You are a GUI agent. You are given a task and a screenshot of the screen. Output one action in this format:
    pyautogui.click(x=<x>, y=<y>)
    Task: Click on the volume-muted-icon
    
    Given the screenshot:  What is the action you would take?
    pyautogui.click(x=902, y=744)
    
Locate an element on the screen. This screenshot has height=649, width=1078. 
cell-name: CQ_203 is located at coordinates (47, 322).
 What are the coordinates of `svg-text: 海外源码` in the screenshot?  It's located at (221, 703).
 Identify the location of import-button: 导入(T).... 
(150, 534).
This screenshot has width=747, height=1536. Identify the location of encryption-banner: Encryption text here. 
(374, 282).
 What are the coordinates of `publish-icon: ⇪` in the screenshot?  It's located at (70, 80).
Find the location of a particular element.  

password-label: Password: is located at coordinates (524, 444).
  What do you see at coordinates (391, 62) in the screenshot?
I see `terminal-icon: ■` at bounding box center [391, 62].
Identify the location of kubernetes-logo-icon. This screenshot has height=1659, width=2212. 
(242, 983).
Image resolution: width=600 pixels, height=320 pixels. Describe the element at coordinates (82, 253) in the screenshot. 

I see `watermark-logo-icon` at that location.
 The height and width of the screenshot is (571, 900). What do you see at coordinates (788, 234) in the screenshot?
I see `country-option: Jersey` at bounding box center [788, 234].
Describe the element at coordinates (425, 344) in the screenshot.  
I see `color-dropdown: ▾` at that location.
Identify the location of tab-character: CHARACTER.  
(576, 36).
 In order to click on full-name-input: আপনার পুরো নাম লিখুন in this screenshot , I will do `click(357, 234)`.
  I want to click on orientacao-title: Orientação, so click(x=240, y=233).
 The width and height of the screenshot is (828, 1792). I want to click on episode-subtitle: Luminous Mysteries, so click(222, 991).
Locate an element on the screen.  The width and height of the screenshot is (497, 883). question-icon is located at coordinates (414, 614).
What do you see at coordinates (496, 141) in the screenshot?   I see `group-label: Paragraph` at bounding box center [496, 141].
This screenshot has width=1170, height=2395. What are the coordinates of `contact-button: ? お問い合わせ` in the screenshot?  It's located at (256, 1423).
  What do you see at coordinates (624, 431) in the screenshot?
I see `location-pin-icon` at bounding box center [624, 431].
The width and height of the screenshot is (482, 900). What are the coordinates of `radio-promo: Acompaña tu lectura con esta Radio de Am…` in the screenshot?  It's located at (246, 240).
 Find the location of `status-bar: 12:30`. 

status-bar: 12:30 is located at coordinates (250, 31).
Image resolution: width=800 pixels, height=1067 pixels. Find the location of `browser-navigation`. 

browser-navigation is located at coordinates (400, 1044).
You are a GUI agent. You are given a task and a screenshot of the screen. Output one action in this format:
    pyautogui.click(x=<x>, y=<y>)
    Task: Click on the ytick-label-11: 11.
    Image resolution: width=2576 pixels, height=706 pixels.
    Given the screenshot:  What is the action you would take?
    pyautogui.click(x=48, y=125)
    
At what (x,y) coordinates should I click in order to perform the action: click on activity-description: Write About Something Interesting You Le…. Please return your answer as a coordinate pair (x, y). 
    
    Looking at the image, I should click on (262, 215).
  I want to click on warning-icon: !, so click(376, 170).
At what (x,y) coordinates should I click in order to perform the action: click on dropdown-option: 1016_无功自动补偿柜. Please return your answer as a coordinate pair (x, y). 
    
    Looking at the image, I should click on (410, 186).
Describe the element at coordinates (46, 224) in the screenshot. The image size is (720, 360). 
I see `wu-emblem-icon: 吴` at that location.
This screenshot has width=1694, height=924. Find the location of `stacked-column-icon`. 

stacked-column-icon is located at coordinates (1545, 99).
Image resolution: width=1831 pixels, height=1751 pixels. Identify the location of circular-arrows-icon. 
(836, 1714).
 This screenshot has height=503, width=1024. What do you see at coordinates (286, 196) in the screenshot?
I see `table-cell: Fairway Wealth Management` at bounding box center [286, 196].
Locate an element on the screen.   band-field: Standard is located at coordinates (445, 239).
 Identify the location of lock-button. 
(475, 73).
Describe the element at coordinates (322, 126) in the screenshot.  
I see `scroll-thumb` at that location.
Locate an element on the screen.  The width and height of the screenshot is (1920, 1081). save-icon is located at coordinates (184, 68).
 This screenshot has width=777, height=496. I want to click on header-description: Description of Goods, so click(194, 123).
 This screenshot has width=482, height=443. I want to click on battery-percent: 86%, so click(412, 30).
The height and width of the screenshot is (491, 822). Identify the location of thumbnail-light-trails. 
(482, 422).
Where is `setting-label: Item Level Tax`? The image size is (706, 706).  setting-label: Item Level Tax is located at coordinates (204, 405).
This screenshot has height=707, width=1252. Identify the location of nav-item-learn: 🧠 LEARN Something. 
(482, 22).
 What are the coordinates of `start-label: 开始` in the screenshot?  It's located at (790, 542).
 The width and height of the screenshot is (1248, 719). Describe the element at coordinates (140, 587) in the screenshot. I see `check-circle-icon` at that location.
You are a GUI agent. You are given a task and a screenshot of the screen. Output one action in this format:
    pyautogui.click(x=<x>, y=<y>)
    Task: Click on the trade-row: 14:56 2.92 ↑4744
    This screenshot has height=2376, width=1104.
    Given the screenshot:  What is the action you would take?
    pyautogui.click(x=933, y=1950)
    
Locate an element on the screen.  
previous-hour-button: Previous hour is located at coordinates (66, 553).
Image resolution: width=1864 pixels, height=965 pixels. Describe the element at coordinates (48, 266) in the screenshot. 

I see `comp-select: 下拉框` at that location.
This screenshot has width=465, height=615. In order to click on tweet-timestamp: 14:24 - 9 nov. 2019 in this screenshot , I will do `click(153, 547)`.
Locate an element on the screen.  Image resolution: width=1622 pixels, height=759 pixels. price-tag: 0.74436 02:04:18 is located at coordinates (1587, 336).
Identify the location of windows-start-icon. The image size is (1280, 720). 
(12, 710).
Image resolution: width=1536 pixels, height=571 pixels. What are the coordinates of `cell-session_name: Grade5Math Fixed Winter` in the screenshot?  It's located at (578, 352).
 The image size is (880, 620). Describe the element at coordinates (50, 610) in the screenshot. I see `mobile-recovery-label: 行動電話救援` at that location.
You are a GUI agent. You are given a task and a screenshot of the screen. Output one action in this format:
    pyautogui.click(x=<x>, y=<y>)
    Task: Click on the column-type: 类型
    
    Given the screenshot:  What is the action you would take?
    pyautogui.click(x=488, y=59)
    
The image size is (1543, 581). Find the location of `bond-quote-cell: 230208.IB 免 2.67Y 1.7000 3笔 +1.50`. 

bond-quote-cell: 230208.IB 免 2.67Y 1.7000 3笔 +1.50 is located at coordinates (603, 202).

Brief » Copy every one of the lines above word for word, keeping their order and layout unchanged.

Answer space »
You are a GUI agent. You are given a task and a screenshot of the screen. Output one action in this format:
    pyautogui.click(x=<x>, y=<y>)
    Task: Click on the volume-muted-icon
    
    Given the screenshot:  What is the action you would take?
    pyautogui.click(x=902, y=744)
    
Locate an element on the screen. This screenshot has height=649, width=1078. 
cell-name: CQ_203 is located at coordinates (47, 322).
 What are the coordinates of `svg-text: 海外源码` in the screenshot?  It's located at (221, 703).
 Identify the location of import-button: 导入(T).... 
(150, 534).
This screenshot has width=747, height=1536. Identify the location of encryption-banner: Encryption text here. 
(374, 282).
 What are the coordinates of `publish-icon: ⇪` in the screenshot?  It's located at (70, 80).
Find the location of a particular element.  

password-label: Password: is located at coordinates (524, 444).
  What do you see at coordinates (391, 62) in the screenshot?
I see `terminal-icon: ■` at bounding box center [391, 62].
Identify the location of kubernetes-logo-icon. This screenshot has height=1659, width=2212. 
(242, 983).
Image resolution: width=600 pixels, height=320 pixels. Describe the element at coordinates (82, 253) in the screenshot. 

I see `watermark-logo-icon` at that location.
 The height and width of the screenshot is (571, 900). What do you see at coordinates (788, 234) in the screenshot?
I see `country-option: Jersey` at bounding box center [788, 234].
Describe the element at coordinates (425, 344) in the screenshot.  
I see `color-dropdown: ▾` at that location.
Identify the location of tab-character: CHARACTER.  
(576, 36).
 In order to click on full-name-input: আপনার পুরো নাম লিখুন in this screenshot , I will do `click(357, 234)`.
  I want to click on orientacao-title: Orientação, so click(x=240, y=233).
 The width and height of the screenshot is (828, 1792). I want to click on episode-subtitle: Luminous Mysteries, so click(222, 991).
Locate an element on the screen.  The width and height of the screenshot is (497, 883). question-icon is located at coordinates (414, 614).
What do you see at coordinates (496, 141) in the screenshot?   I see `group-label: Paragraph` at bounding box center [496, 141].
This screenshot has width=1170, height=2395. What are the coordinates of `contact-button: ? お問い合わせ` in the screenshot?  It's located at (256, 1423).
  What do you see at coordinates (624, 431) in the screenshot?
I see `location-pin-icon` at bounding box center [624, 431].
The width and height of the screenshot is (482, 900). What are the coordinates of `radio-promo: Acompaña tu lectura con esta Radio de Am…` in the screenshot?  It's located at (246, 240).
 Find the location of `status-bar: 12:30`. 

status-bar: 12:30 is located at coordinates (250, 31).
Image resolution: width=800 pixels, height=1067 pixels. Find the location of `browser-navigation`. 

browser-navigation is located at coordinates (400, 1044).
You are a GUI agent. You are given a task and a screenshot of the screen. Output one action in this format:
    pyautogui.click(x=<x>, y=<y>)
    Task: Click on the ytick-label-11: 11.
    Image resolution: width=2576 pixels, height=706 pixels.
    Given the screenshot:  What is the action you would take?
    pyautogui.click(x=48, y=125)
    
At what (x,y) coordinates should I click in order to perform the action: click on activity-description: Write About Something Interesting You Le…. Please return your answer as a coordinate pair (x, y). 
    
    Looking at the image, I should click on (262, 215).
  I want to click on warning-icon: !, so click(376, 170).
At what (x,y) coordinates should I click in order to perform the action: click on dropdown-option: 1016_无功自动补偿柜. Please return your answer as a coordinate pair (x, y). 
    
    Looking at the image, I should click on (410, 186).
Describe the element at coordinates (46, 224) in the screenshot. The image size is (720, 360). 
I see `wu-emblem-icon: 吴` at that location.
This screenshot has width=1694, height=924. Find the location of `stacked-column-icon`. 

stacked-column-icon is located at coordinates (1545, 99).
Image resolution: width=1831 pixels, height=1751 pixels. Identify the location of circular-arrows-icon. 
(836, 1714).
 This screenshot has height=503, width=1024. What do you see at coordinates (286, 196) in the screenshot?
I see `table-cell: Fairway Wealth Management` at bounding box center [286, 196].
Locate an element on the screen.   band-field: Standard is located at coordinates (445, 239).
 Identify the location of lock-button. 
(475, 73).
Describe the element at coordinates (322, 126) in the screenshot.  
I see `scroll-thumb` at that location.
Locate an element on the screen.  The width and height of the screenshot is (1920, 1081). save-icon is located at coordinates (184, 68).
 This screenshot has width=777, height=496. I want to click on header-description: Description of Goods, so click(194, 123).
 This screenshot has width=482, height=443. I want to click on battery-percent: 86%, so click(412, 30).
The height and width of the screenshot is (491, 822). Identify the location of thumbnail-light-trails. 
(482, 422).
Where is `setting-label: Item Level Tax`? The image size is (706, 706).  setting-label: Item Level Tax is located at coordinates (204, 405).
This screenshot has height=707, width=1252. Identify the location of nav-item-learn: 🧠 LEARN Something. 
(482, 22).
 What are the coordinates of `start-label: 开始` in the screenshot?  It's located at (790, 542).
 The width and height of the screenshot is (1248, 719). Describe the element at coordinates (140, 587) in the screenshot. I see `check-circle-icon` at that location.
You are a GUI agent. You are given a task and a screenshot of the screen. Output one action in this format:
    pyautogui.click(x=<x>, y=<y>)
    Task: Click on the trade-row: 14:56 2.92 ↑4744
    This screenshot has height=2376, width=1104.
    Given the screenshot:  What is the action you would take?
    pyautogui.click(x=933, y=1950)
    
Locate an element on the screen.  
previous-hour-button: Previous hour is located at coordinates (66, 553).
Image resolution: width=1864 pixels, height=965 pixels. Describe the element at coordinates (48, 266) in the screenshot. 

I see `comp-select: 下拉框` at that location.
This screenshot has width=465, height=615. In order to click on tweet-timestamp: 14:24 - 9 nov. 2019 in this screenshot , I will do `click(153, 547)`.
Locate an element on the screen.  Image resolution: width=1622 pixels, height=759 pixels. price-tag: 0.74436 02:04:18 is located at coordinates (1587, 336).
Identify the location of windows-start-icon. The image size is (1280, 720). 
(12, 710).
Image resolution: width=1536 pixels, height=571 pixels. What are the coordinates of `cell-session_name: Grade5Math Fixed Winter` in the screenshot?  It's located at (578, 352).
 The image size is (880, 620). Describe the element at coordinates (50, 610) in the screenshot. I see `mobile-recovery-label: 行動電話救援` at that location.
You are a GUI agent. You are given a task and a screenshot of the screen. Output one action in this format:
    pyautogui.click(x=<x>, y=<y>)
    Task: Click on the column-type: 类型
    
    Given the screenshot:  What is the action you would take?
    pyautogui.click(x=488, y=59)
    
The image size is (1543, 581). Find the location of `bond-quote-cell: 230208.IB 免 2.67Y 1.7000 3笔 +1.50`. 

bond-quote-cell: 230208.IB 免 2.67Y 1.7000 3笔 +1.50 is located at coordinates (603, 202).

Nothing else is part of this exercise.